We have a bill that is going to regulate tobacco, and I am OK with us regulating tobacco. I do not have any problems with it. I think we should do it. What we should be doing is banning tobacco. Nobody up here has the courage to do that. It is a big business. There are millions of Americans who are addicted to nicotine. And even if they are not addicted to the nicotine, they are addicted to the habit.
But we have a bill, we are trying to do something positive, and we find ourselves constrained by our own shortsighted vision. We have an agency called the Food and Drug Administration. I have had a lot of experience with them. I manufactured medical devices in the 1970s and had several investigational new drug permits under them. I know the rigors under which INDs are managed and the care that is put forth by the employees of the Food and Drug Administration, as well as their advisory councils, as we go through that.
But if we go back and look at the charge of what the Food and Drug Administration is, the Food and Drug Administration is about safety and efficacy--``safety,'' meaning they are responsible to make the judgment that if we are going to approve this medicine or this device that is within an acceptable risk--there is always going to be down sides to anything they approve, but within an acceptable risk, in total, it is going to be better for the country.
In this bill, we allow existing tobacco products not ever to be eliminated. So we are going to take products that we know are not safe and we know are not efficacious and we are going to apply the resources of an agency that is having trouble meeting its demands right now, as well as meeting the demands of food safety right now, and we are going to take resources and put them there.
The first problem with that is we send a totally mixed message to the Food and Drug Administration: Your job is no longer about safety and efficacy; your job now is to warn everybody about the downside of tobacco.

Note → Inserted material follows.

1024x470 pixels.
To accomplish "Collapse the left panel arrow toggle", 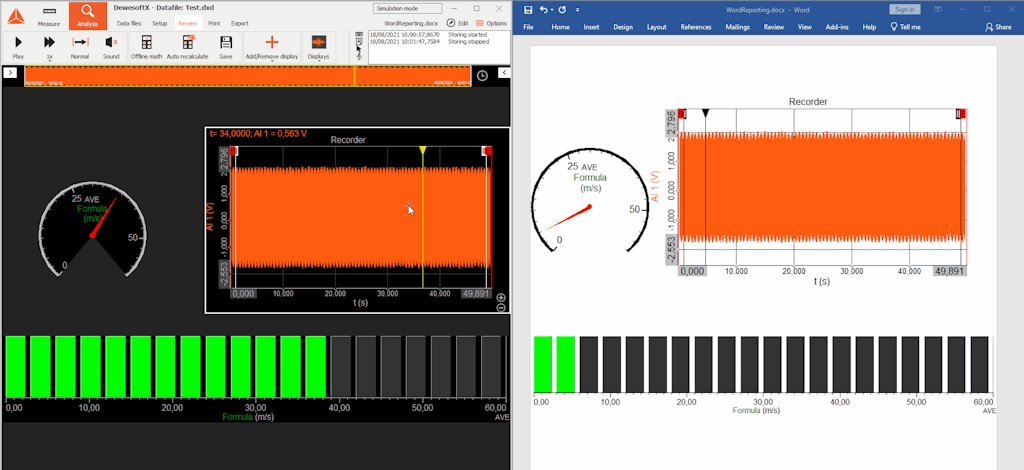I will click(10, 72).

We know that. What we have to do is stop new addiction. We know that. If we really want to make a difference in health and we want to eliminate dependence on tobacco, what we have to do is to stop the addiction. We have had all of these lawsuits through the years where billions of dollars have gone into attorneys' coffers, and about 40 percent of it has gone into, supposedly, stop-tobacco-use programs, and we are going to say to the Food and Drug Administration: Your job is about safety and efficacy, making sure that what it says it does, it does, and we are going to turn them into a different kind of agency. I believe that is where this bill is misdirected.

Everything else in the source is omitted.